Nuclear receptors and hepatic lipidogenic enzyme response to a dyslipidemic sucrose-rich diet and its reversal by fish oil n-3 polyunsaturated fatty acids.

Hein GJ, Bernasconi AM, Montanaro MA, Pellon-Maison M, Finarelli G, Chicco A, Lombardo YB, Brenner RR. Nuclear receptors and hepatic lipidogenic enzyme response to a dyslipidemic sucrose-rich diet and its reversal by fish oil n-3 polyunsaturated fatty acids. Am J Physiol Endocrinol Metab 298: E429-E439, 2010. First published December 8, 2009; doi:10.1152/ajpendo.00513.2009.-A sucrose-rich diet (SRD), compared with a starch diet, induces time-dependent metabolic disorders and insulin resistance with hypertriglyceridemia, similar to type 2 diabetes.
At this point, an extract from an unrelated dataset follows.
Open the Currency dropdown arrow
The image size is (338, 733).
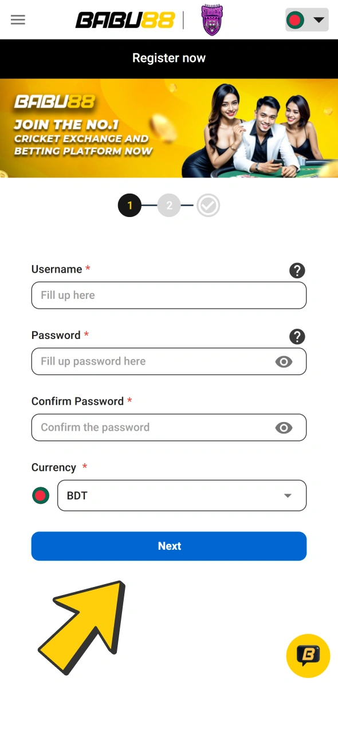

In this study, we examined the effect of SRD, after 8 mo, on nuclear receptors peroxisome proliferator-activated receptor-alpha (PPAR alpha), and liver X receptor-alpha (LXR alpha), stearoyl-CoA desaturase-1 (SCD-1), and Delta 6 and Delta 5 desaturases mRNA and activity, hepatic enzymes involved in lipid metabolism, and fatty acid (FA) composition as well as the reversal produced by cod liver oil. SRD induced triglyceride increase in plasma and liver, increasing the anabolic FA synthase, malic enzyme, and glucose-6-phosphate dehydrogenase, but not the prooxidative enzymes FA oxidase and carnitine palmitoyltransferase I, and correspondingly decreased PPAR alpha and increased LXR alpha expressions. Results suggest a contribution of both nuclear receptors' interaction on these enzymatic activities. SRD depressed SCD-1 without altering oleic acid proportion and increased Delta 6 and Delta 5 desaturases and the proportion of n-6 arachidonic acid. Therefore, the data do not support that SRD hypertriglyceridemia is produced by increased SCD-1-dependent oleic acid biosynthesis. The administration of 7% cod liver oil for 2 mo depressed LXR alpha, enhancing PPAR alpha in control and SRD-fed rats, reversing the activity of the hepatic enzymes involved in lipid metabolism and therefore the hyperlipidemia produced by the SRD. Fish oil increased n-3 PUFA and depressed n-6 PUFA of liver lipids without altering the 18:1/18: 0 ratio, suggesting that its effects were produced mainly by competition of dietary n-6 and n-3 FA and not through desaturase activity modification.